Rarely does the Brazilian born and bred drink anything stronger than coffee, and this he takes, in little cups in the innumerable cafeterias of every city, many times a day. Since the established price of a little cup of hot, very strong black coffee is but a tostão (two U. S. cents) there is no great extravagance about this. At family meals a little wine, generally imported from Portugal, France or Italy, is on the table: since Rio Grande has been trying her hand at wine-making the bottle may contain vinho nacional; in any case it is sparingly used. The younger generation has taken to a limited extent to the whisky introduced by the Britisher, the beer of the German, now very well brewed in the country, and the cocktail of the newcomer of North America, but he appears to drink these exotics more with a desire to be in the fashion or a “good sport” than because he likes them.
Monroe Palacio, on the Avenida Rio Branco, Rio de Janeiro.
Municipal Theatre, São Paulo City.
Deliberate drinking is almost confined to the festas beloved of the mestizo and mulatto populations, especially celebrated in agricultural districts, when the Brazilian-made cachaça, a kind of rum made from sugarcane, is liberally consumed.

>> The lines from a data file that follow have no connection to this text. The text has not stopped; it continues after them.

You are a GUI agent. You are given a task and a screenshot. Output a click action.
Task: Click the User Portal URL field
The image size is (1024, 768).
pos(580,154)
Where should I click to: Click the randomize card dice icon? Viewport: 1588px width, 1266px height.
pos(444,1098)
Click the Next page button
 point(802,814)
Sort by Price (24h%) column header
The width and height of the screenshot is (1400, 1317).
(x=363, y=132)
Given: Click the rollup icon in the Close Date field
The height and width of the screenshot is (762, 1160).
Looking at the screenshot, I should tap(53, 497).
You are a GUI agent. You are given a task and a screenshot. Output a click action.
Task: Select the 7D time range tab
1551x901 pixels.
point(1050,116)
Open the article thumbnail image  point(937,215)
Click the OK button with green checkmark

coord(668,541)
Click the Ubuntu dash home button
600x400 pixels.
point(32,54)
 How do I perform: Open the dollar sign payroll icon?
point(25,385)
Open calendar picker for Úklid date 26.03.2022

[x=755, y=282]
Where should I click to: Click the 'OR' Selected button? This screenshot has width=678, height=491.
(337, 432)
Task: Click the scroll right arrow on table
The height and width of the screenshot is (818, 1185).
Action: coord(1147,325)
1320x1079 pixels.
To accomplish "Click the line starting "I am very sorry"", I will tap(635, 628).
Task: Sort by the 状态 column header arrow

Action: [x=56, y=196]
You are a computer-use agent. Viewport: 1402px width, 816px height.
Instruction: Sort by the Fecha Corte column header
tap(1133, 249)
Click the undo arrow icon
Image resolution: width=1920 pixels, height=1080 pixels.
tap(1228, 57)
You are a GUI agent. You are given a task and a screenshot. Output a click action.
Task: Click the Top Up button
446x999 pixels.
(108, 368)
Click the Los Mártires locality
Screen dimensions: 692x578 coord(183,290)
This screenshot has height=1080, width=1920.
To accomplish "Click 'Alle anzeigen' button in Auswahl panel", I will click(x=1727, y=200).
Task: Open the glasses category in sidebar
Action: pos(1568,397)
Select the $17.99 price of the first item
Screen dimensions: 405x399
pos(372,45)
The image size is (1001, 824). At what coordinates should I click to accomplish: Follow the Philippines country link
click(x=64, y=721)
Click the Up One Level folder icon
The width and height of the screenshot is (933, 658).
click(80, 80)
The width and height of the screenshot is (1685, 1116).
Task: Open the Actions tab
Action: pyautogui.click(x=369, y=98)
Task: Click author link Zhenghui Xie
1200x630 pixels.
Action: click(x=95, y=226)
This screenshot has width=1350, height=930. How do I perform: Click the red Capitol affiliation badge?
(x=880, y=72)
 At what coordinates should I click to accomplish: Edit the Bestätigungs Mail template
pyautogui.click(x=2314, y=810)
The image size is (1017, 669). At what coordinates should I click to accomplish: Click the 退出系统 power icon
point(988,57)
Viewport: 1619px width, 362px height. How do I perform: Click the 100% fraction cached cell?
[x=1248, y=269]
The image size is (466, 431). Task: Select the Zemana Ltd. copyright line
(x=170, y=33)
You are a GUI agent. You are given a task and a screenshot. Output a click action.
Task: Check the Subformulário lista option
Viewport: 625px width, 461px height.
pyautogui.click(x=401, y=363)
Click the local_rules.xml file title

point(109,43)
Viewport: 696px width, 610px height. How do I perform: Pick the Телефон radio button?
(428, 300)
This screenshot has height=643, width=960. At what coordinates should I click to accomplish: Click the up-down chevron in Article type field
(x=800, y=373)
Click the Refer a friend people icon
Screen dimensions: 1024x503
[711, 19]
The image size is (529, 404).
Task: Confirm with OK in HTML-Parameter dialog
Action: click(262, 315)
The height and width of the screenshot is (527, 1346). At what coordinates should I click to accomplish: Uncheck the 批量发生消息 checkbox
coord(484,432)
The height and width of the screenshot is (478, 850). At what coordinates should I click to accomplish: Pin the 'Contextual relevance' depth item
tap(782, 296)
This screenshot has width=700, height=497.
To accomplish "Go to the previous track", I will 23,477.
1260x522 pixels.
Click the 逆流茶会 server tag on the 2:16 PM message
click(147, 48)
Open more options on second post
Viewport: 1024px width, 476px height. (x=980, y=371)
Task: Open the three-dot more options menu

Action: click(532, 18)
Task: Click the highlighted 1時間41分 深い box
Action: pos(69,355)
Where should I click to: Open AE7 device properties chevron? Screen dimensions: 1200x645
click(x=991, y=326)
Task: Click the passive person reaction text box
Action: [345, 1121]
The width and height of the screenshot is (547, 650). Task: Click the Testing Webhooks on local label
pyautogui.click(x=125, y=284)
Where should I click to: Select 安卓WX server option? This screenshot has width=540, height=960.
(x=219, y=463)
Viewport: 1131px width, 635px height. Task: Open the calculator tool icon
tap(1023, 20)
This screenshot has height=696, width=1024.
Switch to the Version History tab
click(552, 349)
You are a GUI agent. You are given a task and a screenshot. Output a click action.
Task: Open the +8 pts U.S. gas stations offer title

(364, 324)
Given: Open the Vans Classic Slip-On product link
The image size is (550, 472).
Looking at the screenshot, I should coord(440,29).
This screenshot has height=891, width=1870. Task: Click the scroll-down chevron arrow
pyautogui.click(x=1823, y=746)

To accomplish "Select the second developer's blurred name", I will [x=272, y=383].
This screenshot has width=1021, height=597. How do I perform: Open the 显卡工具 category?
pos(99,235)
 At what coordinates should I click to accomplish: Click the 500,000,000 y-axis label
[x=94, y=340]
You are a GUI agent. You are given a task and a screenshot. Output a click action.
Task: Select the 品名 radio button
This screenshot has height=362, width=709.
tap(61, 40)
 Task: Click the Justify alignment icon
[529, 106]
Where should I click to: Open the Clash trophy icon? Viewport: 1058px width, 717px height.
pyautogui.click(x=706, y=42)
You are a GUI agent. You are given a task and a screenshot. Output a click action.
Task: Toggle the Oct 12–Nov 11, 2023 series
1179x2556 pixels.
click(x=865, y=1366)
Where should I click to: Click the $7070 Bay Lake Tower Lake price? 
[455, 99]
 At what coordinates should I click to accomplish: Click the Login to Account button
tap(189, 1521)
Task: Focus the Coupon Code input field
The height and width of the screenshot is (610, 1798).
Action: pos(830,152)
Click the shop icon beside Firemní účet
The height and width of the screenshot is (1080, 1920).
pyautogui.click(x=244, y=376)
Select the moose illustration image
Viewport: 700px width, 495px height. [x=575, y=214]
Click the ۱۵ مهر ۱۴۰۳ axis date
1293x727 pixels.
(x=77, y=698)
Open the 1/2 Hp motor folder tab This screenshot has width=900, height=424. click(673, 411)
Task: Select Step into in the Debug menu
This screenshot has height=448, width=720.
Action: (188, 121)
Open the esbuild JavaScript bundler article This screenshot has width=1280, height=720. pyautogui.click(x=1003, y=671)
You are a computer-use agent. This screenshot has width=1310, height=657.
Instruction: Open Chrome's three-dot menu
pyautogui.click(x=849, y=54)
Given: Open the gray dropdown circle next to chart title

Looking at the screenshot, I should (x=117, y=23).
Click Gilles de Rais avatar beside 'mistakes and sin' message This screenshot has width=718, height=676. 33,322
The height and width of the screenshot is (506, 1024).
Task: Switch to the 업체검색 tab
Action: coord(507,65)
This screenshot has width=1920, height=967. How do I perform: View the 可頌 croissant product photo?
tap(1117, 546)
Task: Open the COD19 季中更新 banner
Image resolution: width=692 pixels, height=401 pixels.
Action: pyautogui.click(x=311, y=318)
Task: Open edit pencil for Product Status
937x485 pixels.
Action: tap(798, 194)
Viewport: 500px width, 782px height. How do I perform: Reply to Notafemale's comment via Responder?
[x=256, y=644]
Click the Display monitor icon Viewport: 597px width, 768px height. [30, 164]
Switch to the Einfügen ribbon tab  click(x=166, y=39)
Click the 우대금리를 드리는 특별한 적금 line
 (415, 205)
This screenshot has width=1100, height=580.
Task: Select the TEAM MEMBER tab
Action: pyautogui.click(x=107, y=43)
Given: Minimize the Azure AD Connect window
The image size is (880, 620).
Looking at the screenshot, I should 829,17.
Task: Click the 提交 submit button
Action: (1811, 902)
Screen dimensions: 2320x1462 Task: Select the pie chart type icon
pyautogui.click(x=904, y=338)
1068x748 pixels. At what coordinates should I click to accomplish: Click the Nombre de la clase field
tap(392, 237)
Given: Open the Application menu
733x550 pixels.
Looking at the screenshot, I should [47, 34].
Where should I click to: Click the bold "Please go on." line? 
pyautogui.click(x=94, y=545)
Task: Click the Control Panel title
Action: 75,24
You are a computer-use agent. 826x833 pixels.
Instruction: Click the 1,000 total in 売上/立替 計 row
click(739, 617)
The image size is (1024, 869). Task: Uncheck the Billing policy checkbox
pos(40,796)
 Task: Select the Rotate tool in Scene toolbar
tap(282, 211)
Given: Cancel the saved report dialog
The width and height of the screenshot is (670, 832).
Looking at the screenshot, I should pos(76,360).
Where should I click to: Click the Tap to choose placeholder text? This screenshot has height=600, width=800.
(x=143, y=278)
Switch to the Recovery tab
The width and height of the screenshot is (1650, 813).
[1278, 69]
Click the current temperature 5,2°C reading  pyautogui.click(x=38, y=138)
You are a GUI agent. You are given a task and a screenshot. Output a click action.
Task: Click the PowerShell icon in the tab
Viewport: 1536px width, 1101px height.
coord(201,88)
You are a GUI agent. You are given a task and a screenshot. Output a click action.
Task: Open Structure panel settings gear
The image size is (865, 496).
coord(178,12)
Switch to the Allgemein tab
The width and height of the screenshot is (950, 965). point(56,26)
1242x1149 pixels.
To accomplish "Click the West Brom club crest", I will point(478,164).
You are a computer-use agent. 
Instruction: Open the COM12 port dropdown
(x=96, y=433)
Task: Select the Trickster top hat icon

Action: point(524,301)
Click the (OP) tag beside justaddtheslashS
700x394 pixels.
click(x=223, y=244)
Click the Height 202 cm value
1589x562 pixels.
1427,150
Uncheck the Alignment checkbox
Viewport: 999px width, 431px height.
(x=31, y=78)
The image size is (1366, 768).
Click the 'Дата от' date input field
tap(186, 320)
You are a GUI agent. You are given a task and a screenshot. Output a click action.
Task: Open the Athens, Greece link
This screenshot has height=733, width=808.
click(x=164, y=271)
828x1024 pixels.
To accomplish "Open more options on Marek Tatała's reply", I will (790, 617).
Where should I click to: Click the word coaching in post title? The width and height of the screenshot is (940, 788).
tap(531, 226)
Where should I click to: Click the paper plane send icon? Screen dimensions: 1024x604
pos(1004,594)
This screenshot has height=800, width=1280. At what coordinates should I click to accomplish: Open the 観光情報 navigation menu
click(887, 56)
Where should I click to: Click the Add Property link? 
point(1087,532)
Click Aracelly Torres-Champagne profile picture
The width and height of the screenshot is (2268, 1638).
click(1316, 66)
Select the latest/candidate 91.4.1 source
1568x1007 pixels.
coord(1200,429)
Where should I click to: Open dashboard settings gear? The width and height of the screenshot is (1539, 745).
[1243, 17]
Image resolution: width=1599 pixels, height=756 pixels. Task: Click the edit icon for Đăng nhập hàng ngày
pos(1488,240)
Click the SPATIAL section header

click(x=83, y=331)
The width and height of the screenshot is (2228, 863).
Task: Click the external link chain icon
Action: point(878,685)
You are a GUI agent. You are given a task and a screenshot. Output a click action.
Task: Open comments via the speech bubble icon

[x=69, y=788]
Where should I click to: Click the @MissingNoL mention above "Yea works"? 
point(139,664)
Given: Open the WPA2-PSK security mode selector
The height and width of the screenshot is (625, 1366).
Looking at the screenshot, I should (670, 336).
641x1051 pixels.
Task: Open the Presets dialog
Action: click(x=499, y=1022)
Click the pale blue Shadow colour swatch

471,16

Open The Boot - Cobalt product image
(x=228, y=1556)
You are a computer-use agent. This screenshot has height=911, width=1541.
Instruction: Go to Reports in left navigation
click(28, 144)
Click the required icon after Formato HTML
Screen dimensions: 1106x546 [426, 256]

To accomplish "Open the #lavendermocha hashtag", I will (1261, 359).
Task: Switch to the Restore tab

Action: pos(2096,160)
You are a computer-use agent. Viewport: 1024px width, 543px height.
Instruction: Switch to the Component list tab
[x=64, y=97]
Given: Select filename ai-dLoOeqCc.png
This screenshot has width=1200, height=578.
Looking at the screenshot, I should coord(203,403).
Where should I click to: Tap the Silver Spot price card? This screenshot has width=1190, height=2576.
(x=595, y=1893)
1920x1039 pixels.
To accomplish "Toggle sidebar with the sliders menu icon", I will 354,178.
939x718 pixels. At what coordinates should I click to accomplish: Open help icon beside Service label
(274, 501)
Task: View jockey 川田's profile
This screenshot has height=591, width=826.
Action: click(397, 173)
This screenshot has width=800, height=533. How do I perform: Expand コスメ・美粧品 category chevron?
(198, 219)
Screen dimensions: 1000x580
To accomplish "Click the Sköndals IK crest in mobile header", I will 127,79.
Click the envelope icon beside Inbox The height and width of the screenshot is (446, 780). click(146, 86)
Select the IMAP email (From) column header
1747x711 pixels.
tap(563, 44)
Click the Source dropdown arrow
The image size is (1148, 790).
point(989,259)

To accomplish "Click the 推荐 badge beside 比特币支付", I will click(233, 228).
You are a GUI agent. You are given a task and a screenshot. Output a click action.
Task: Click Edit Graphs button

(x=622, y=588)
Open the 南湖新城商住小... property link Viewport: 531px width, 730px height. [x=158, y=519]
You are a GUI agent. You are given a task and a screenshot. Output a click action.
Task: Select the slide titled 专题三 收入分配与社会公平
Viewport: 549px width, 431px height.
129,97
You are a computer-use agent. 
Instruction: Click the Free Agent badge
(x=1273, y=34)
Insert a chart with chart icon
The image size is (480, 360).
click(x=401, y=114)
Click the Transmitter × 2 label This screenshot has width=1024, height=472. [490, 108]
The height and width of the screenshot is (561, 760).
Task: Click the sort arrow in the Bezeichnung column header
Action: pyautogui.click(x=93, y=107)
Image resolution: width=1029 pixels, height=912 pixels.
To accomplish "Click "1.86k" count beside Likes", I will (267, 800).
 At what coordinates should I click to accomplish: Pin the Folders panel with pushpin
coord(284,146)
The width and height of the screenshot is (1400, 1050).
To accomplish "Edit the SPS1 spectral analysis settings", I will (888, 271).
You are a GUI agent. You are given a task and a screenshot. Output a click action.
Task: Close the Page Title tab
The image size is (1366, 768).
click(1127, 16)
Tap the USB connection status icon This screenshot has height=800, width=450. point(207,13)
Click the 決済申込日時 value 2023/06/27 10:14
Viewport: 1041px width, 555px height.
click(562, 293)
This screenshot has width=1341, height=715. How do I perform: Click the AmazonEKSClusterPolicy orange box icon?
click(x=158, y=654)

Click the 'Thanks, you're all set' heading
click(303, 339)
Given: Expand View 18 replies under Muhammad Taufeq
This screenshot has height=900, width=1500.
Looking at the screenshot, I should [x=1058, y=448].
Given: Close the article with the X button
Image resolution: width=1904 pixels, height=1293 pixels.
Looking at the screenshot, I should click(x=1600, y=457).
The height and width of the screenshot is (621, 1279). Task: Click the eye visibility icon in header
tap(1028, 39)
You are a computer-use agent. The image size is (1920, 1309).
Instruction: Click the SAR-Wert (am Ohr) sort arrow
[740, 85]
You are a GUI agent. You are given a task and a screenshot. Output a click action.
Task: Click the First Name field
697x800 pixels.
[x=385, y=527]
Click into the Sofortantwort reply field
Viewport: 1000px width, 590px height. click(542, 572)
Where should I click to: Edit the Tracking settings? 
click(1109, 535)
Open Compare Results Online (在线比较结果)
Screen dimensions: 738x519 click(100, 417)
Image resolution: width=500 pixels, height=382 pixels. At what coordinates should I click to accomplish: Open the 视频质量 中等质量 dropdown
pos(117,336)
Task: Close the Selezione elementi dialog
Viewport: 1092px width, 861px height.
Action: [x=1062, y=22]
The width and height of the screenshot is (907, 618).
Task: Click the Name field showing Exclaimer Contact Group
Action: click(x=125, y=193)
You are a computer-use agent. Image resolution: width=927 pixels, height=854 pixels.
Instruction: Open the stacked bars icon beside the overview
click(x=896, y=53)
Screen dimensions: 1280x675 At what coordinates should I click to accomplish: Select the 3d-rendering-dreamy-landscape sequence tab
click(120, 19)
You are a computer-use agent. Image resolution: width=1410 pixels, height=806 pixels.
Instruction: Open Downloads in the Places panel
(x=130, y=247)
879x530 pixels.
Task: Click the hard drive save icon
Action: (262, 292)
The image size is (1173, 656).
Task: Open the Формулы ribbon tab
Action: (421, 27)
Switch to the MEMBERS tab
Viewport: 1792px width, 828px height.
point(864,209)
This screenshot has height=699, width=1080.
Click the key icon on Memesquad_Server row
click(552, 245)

Its festive use seems to be a survival of Indian custom, for the natives of the coasts and forests in pre-Portuguese days made a fermented liquor (from milho = maize) for special occasions, and their descendants as well as the negro element, also great lovers of celebrations, regard an occasional period of revelry as a right. The influence of Christianity has succeeded in identifying these festal occasions with, and confining them to, saints’ days and other Church celebrations, but their root is more primitive.